Burger Kings, McDonalds gas stations and marinas popped up by the 
later part of the 1970s. The biggest monetary change occurred when 
the square groupers arrived. Square grouper was the local name for 
bales of pot. Pot, smuggling, and later cocaine, brought sudden 
wealth, and almost overnight many lobster fishermen began driving 
Mercedes and purchased fleets of boats and thousands of traps. Motels 
and marinas enlarged and property values skyrocketed. Homes, 
property, and boats were being bought with suitcases of hard cash 
while beer trucks transported weed northward on US 1. Illegal aliens 
flooded in, leading to creation of roadblocks on US 1. They were 
usually right next to the Last Chance Bar and Grill. Inspecting car 
trunks revealed the true extent of drug smuggling so periodic 
roadblocks persisted. Roadblocks of course impacted tourism, leading 
to establishment of the so-called Conch Republic in 1981. Creating 
the Republic and threatening to secede from the Union was a joke but 
the term Conch Republic stuck and proudly remains today. To avoid the 
roadblock, smugglers could telephone the Last Chance Bar and learn if 
one was in place. Some Keys politicians and public employees could 
not resist easy money. Some roads to nowhere were constructed. The 
one on Sugarloaf Key was covered with skid marks where small planes 
landed to unload. It was a very different place worthy of many Jimmy 
Buffett songs. A pirate turns 40 became popular.
      The exact dates escape me but a Federal court ruling limited the 
State's offshore jurisdiction to 3 miles on the Atlantic side of the 
Keys. Pennekamp State Park could no longer protect the best reef 
areas farther offshore. That change in Federal law provided an 
opportunity for NOAA's new Sanctuary Program to take over 
jurisdiction of unprotected offshore waters. By then, the National 
Marine Sanctuary Program had been created under the Department of 
Commerce to protect the site of the Civil War ship Monitor.
______
▶ **Task list**
[1] Retype the stretch of the Keys passage from "The exact dates" through "War ship Monitor.".
[2] Decide whether each statement agrees with the Keys passage. Answer yes or no, and quote the words that settle it.
(a) Square grouper was the local name for bales of pot.
(b) The so-called Conch Republic was established in 1979.
(c) The National Marine Sanctuary Program was created under the Department of the Interior.
[3] According to the Keys passage, what things were being bought with suitcases of hard cash?
Answer using only the Keys passage.

▶ **Material**
______
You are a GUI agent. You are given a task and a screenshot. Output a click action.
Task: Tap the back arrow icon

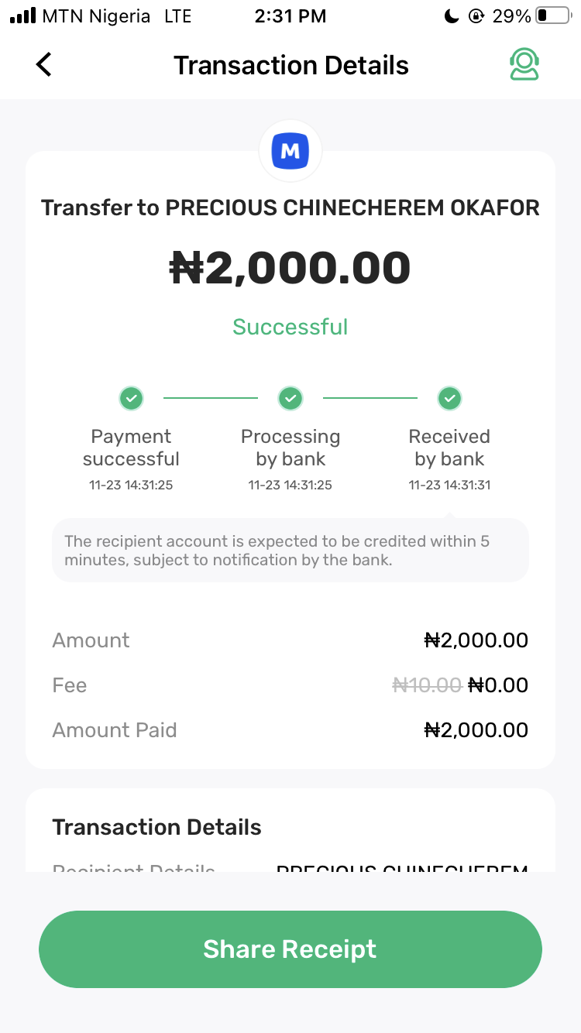pos(44,65)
______
▶ **Expected answers**
[1]
The exact dates escape me but a Federal court ruling limited the 
State's offshore jurisdiction to 3 miles on the Atlantic side of the 
Keys. Pennekamp State Park could no longer protect the best reef 
areas farther offshore. That change in Federal law provided an 
opportunity for NOAA's new Sanctuary Program to take over 
jurisdiction of unprotected offshore waters. By then, the National 
Marine Sanctuary Program had been created under the Department of 
Commerce to protect the site of the Civil War ship Monitor.

[2]
(a) Yes: "Square grouper was the local name for bales of pot."
(b) No: "leading to establishment of the so-called Conch Republic in 1981"
(c) No: "the National Marine Sanctuary Program had been created under the Department of Commerce"

[3] Homes, property, and boats.